### PROBLEM STATEMENT
Each line of the records below that holds "will" should be copied out.

════════

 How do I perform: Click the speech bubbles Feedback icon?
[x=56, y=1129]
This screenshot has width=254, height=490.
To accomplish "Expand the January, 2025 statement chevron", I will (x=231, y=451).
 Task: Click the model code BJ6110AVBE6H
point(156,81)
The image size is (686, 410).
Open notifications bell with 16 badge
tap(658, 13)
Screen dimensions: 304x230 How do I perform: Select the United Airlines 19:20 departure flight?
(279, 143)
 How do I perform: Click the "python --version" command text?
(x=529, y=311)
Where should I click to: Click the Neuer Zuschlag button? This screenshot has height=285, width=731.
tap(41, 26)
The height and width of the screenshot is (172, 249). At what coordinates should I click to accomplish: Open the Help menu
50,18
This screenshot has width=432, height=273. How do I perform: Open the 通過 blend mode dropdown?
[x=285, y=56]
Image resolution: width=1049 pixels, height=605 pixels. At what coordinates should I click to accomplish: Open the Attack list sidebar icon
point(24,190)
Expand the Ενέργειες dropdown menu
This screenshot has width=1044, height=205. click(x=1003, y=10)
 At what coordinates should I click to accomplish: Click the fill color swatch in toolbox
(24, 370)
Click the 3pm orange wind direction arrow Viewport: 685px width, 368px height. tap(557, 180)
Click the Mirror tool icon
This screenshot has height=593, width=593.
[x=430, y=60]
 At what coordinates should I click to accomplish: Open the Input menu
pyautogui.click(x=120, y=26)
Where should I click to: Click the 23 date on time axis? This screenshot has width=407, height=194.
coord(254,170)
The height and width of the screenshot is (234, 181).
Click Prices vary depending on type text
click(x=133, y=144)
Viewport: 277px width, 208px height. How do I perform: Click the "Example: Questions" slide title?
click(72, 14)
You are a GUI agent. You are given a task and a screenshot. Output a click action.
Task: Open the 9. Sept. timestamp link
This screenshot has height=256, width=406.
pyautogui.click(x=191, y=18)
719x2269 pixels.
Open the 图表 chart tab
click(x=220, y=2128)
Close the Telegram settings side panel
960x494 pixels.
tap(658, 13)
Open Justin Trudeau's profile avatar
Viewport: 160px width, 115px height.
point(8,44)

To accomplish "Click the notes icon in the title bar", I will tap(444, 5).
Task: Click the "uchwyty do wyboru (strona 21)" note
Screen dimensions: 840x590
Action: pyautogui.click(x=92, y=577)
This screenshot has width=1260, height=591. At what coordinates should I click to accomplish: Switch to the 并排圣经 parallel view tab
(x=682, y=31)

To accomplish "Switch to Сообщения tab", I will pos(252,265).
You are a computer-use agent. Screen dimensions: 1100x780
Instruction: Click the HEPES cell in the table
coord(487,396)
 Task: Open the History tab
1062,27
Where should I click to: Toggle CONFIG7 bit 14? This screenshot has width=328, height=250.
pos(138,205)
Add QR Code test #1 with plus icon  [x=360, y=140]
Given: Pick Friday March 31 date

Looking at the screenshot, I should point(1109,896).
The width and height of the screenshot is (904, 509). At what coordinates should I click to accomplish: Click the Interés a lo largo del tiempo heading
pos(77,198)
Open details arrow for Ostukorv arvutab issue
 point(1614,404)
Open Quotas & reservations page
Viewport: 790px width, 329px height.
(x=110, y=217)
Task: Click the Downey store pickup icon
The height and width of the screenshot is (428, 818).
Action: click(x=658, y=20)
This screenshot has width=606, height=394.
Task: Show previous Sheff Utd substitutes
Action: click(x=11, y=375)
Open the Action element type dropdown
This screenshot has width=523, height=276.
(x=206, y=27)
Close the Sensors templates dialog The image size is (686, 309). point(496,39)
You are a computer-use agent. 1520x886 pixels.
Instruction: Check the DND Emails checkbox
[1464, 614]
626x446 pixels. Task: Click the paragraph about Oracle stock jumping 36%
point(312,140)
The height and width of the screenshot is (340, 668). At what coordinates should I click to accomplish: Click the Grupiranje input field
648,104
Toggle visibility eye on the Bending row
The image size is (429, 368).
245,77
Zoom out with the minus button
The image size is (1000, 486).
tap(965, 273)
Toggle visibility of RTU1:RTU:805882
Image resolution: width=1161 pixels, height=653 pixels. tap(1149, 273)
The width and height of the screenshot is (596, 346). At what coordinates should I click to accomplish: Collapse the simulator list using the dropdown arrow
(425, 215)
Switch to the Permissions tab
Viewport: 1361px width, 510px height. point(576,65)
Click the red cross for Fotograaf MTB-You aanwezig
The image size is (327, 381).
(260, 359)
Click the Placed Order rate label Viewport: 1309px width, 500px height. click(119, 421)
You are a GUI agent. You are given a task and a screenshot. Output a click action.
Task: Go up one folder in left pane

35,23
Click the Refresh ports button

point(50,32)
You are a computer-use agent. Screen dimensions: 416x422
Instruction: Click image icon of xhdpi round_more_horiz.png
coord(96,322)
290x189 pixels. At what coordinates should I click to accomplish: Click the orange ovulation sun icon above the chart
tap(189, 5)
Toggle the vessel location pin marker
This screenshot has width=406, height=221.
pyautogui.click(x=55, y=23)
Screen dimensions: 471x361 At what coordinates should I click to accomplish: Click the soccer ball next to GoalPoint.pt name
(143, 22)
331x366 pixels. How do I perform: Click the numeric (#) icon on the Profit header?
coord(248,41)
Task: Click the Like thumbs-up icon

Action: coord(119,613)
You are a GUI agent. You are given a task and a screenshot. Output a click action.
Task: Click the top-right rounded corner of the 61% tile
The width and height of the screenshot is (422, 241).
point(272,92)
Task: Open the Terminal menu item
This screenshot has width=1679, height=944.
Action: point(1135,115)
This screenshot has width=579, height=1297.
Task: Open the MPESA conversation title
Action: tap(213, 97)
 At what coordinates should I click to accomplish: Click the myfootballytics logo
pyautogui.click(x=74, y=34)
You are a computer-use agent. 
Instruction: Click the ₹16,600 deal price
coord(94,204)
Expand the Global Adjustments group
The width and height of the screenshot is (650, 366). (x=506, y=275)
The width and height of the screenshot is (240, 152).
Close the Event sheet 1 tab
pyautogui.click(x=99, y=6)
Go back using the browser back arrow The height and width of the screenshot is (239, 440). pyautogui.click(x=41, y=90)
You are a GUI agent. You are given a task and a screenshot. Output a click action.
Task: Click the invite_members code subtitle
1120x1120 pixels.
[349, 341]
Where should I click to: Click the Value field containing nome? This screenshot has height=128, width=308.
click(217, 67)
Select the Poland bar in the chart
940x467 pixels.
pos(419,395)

════════

### SOLUTION TO THIS TASK
To accomplish "Expand the January, 2025 statement chevron", I will (x=231, y=451).
To accomplish "Click the notes icon in the title bar", I will tap(444, 5).
To accomplish "Switch to Сообщения tab", I will pos(252,265).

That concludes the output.